**What this task involves**:
Tell me how many lines of the entries below include the string "computer", and give only the number.

**Exercise materials**:
····················

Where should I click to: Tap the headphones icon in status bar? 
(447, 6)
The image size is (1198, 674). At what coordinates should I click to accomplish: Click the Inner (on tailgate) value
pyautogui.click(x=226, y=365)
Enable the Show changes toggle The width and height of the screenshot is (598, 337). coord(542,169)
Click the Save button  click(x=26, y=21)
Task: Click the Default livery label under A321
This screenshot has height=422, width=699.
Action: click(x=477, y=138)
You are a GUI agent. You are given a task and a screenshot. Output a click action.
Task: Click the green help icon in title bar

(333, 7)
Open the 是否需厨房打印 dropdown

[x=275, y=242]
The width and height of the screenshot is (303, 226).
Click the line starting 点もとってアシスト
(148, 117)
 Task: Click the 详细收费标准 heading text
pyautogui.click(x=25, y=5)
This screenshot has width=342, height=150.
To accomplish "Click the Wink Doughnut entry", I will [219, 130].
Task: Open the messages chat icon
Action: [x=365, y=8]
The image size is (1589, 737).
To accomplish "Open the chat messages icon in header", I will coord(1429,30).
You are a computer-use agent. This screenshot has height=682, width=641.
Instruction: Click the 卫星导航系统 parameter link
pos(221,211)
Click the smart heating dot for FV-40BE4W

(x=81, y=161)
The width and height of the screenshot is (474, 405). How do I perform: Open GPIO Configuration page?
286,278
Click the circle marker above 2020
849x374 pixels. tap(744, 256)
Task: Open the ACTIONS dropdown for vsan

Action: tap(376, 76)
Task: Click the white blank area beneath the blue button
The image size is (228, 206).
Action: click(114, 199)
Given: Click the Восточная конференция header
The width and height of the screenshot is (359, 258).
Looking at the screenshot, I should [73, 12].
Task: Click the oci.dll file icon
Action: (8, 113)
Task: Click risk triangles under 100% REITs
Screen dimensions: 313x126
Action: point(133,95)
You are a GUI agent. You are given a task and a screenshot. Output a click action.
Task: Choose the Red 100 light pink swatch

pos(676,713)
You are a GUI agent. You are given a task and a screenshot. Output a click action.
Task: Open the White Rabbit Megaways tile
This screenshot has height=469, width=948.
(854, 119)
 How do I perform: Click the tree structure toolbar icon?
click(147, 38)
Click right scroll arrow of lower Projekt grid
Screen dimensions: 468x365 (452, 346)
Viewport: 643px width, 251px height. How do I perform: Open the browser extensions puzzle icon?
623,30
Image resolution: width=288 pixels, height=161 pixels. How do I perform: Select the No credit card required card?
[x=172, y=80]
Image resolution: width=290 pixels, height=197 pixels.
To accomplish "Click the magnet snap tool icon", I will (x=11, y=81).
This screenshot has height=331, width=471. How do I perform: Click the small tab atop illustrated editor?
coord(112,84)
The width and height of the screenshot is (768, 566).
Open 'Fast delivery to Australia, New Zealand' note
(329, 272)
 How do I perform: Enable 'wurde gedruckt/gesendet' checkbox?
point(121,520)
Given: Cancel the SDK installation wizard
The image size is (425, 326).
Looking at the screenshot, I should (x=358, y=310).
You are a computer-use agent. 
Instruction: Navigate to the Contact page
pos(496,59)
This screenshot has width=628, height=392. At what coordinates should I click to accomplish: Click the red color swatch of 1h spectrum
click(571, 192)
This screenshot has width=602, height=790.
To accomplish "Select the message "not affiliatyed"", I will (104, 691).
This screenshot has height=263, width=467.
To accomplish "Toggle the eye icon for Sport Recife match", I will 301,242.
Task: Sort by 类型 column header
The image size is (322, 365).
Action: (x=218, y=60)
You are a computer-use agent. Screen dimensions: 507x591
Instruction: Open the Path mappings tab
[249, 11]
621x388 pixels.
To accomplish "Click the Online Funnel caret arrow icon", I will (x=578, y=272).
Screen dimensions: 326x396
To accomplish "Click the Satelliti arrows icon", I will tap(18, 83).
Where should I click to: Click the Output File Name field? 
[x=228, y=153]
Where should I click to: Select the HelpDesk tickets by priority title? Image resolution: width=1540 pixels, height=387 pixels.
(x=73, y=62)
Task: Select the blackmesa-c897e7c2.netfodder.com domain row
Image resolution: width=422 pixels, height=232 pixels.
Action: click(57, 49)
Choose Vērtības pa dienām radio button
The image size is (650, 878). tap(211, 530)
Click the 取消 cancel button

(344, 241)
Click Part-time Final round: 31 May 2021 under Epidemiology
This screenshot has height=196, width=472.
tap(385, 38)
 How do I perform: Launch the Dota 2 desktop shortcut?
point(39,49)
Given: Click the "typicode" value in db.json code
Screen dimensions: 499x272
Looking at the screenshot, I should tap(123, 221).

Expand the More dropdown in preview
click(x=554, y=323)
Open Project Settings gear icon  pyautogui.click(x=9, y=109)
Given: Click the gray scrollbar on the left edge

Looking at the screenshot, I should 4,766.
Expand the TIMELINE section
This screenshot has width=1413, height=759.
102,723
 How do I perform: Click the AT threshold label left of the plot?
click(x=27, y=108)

····················

**Answer area**:
3